■ **What to produce**:
Which lines below include the string "Open"? Please show each one.

[Saved entries]
──────────────────────────────

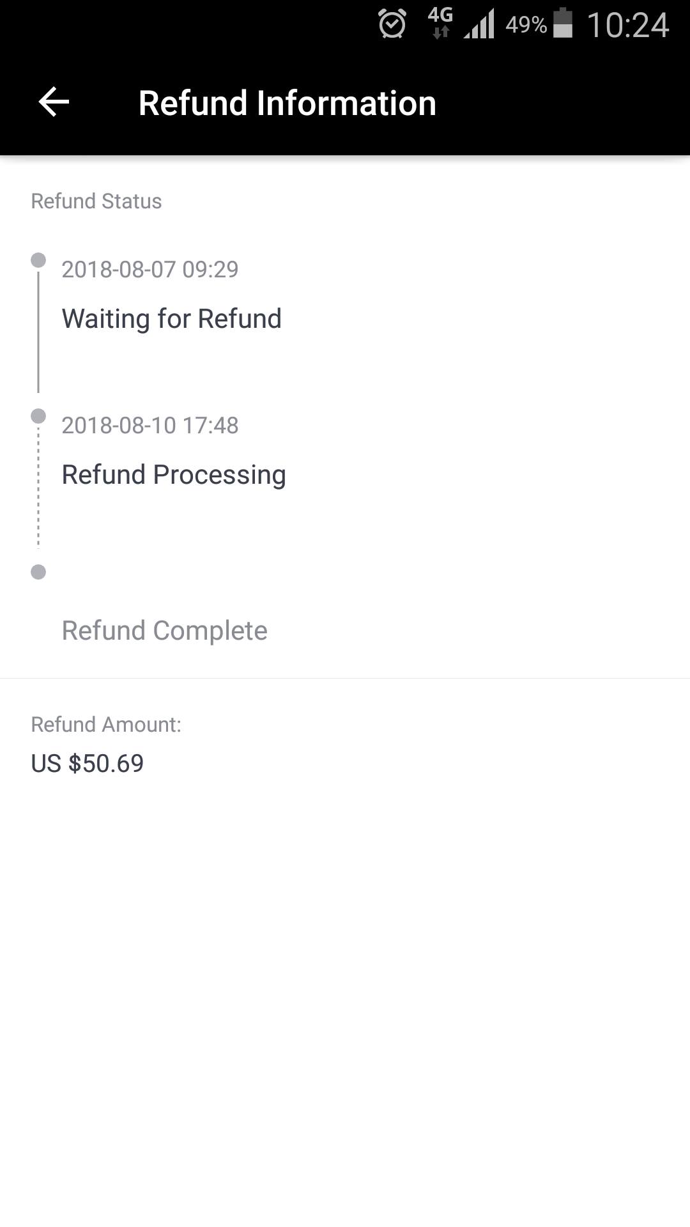Select the Refund Complete timeline dot
Screen dimensions: 690x1227
[38, 572]
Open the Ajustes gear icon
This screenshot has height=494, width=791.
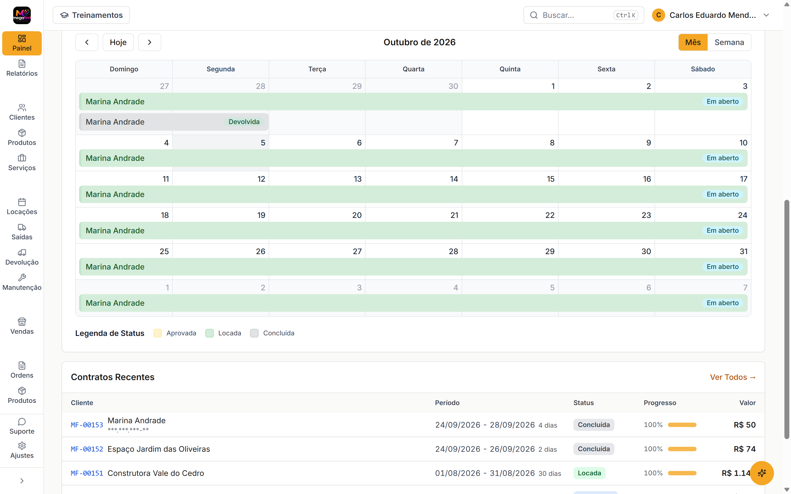pos(22,446)
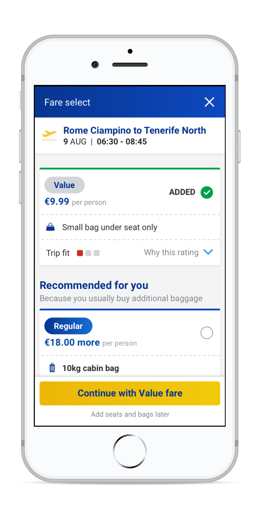Click the 10kg cabin bag suitcase icon
Screen dimensions: 260x521
(52, 368)
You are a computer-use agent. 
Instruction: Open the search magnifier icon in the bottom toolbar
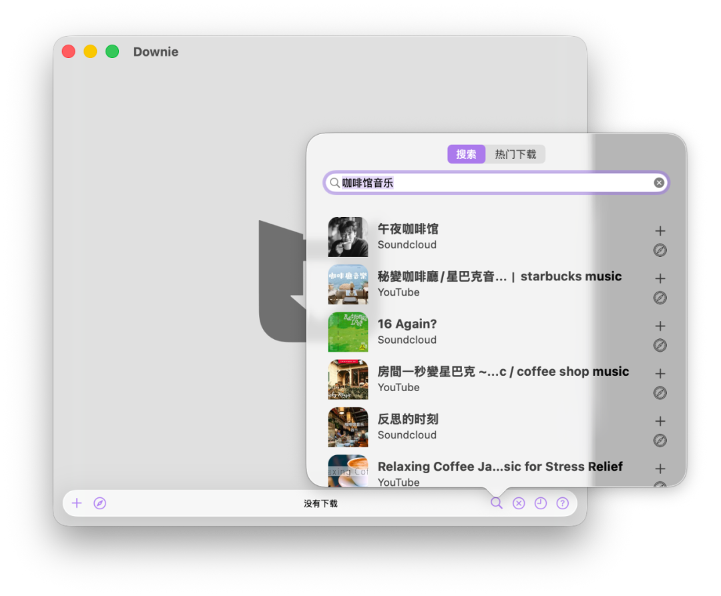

──────────────────────────────

■ **Task answer**:
Open the Ajustes gear icon
Instruction: Open the search magnifier icon in the bottom toolbar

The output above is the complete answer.